**Task**
Scan the data below and state the number of lines that include the word "sidebar", adding no comment.

**Working data**
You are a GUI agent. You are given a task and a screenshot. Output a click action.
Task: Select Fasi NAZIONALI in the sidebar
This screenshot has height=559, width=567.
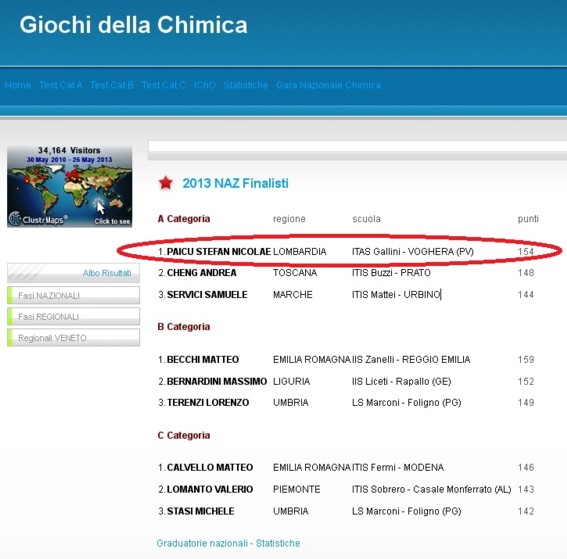tap(73, 295)
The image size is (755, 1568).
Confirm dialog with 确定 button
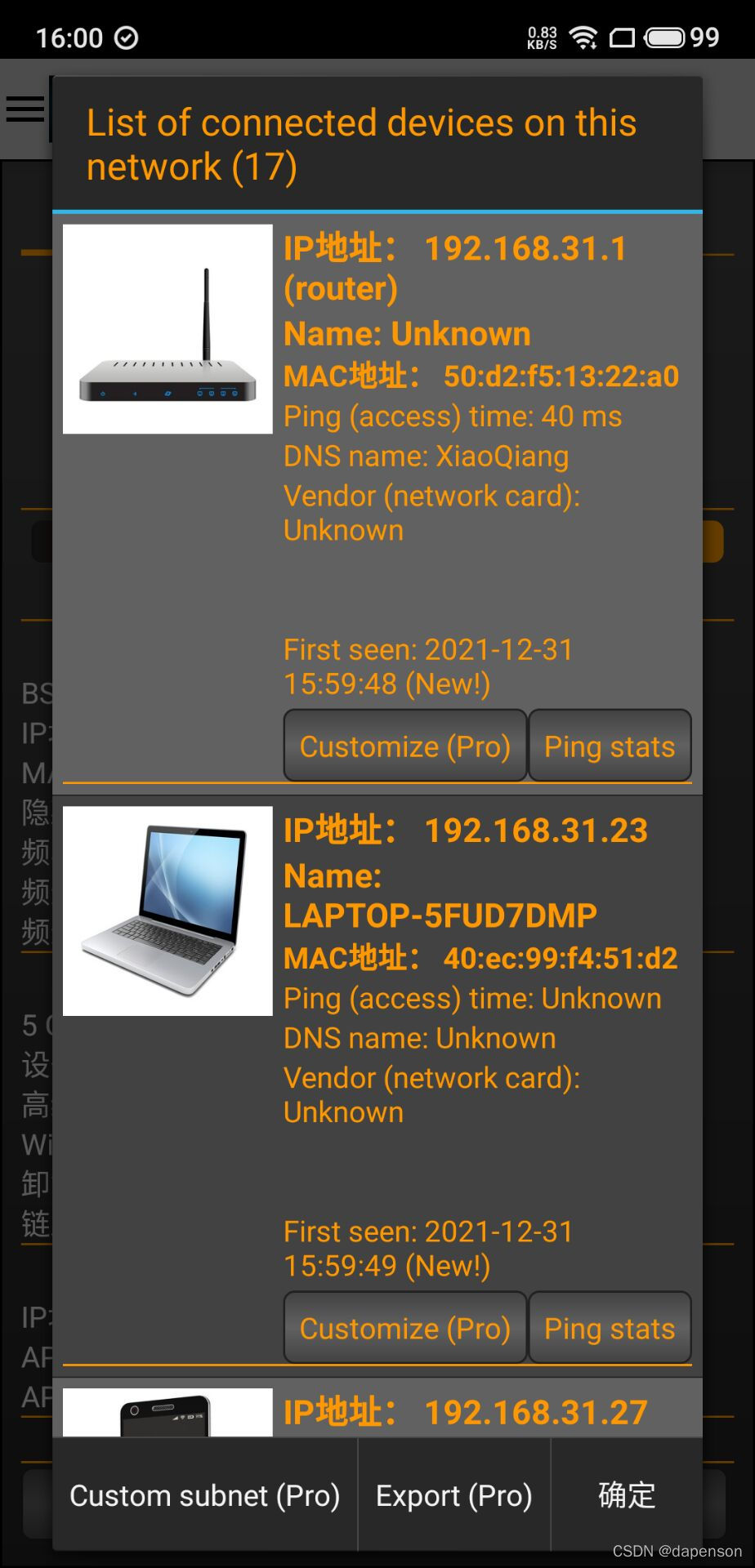pos(627,1495)
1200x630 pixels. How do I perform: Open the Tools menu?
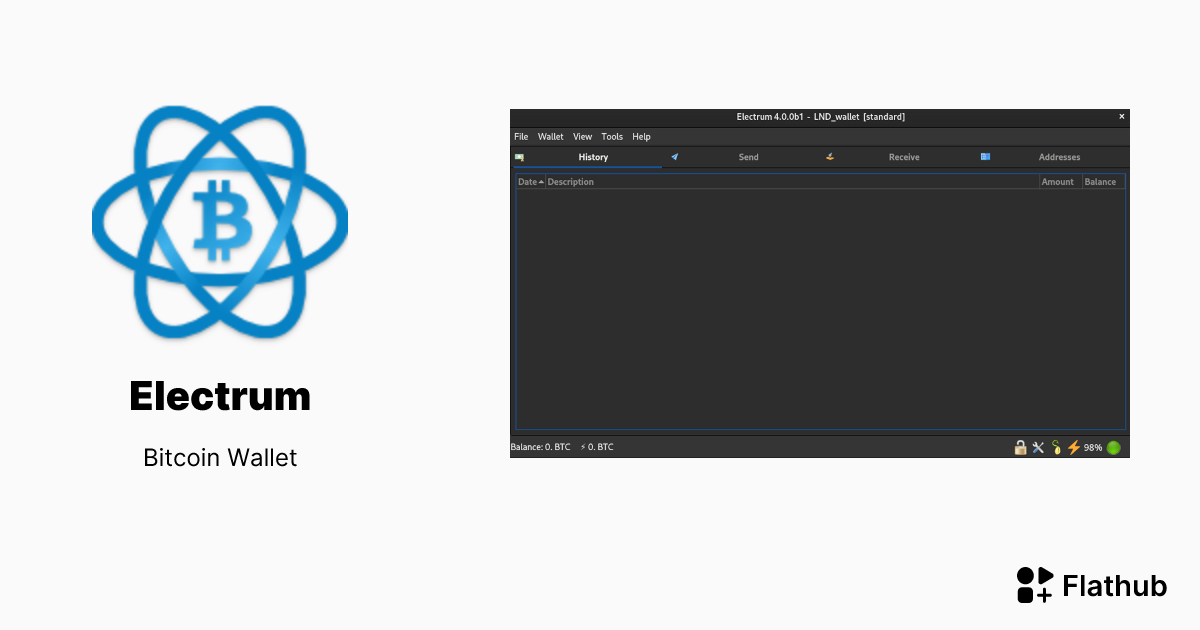pos(612,136)

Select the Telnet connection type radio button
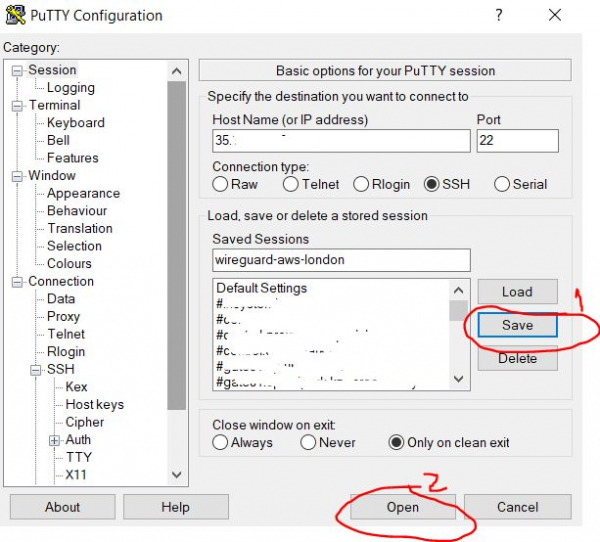click(291, 184)
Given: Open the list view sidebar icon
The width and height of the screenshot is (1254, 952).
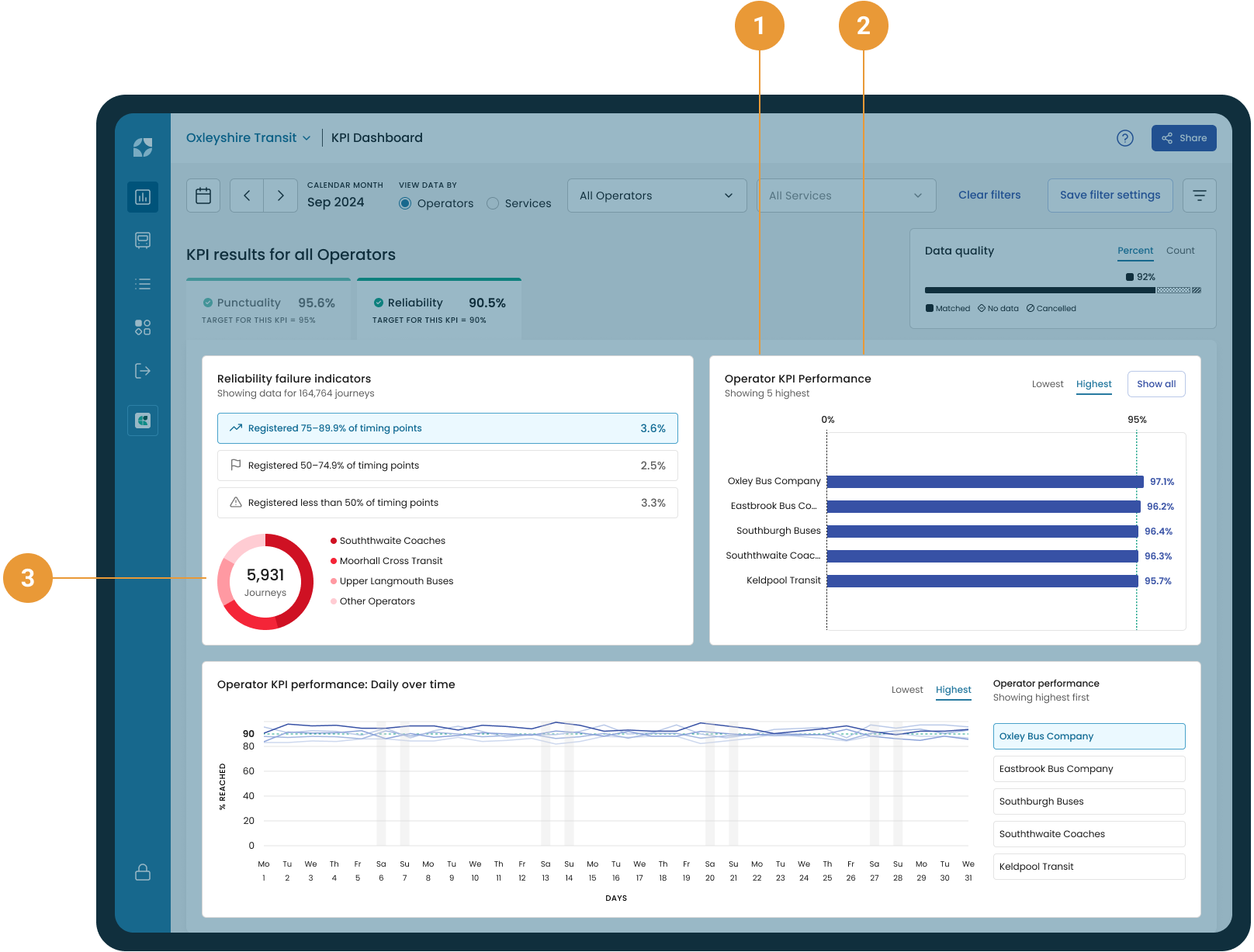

**Solution for this task**
2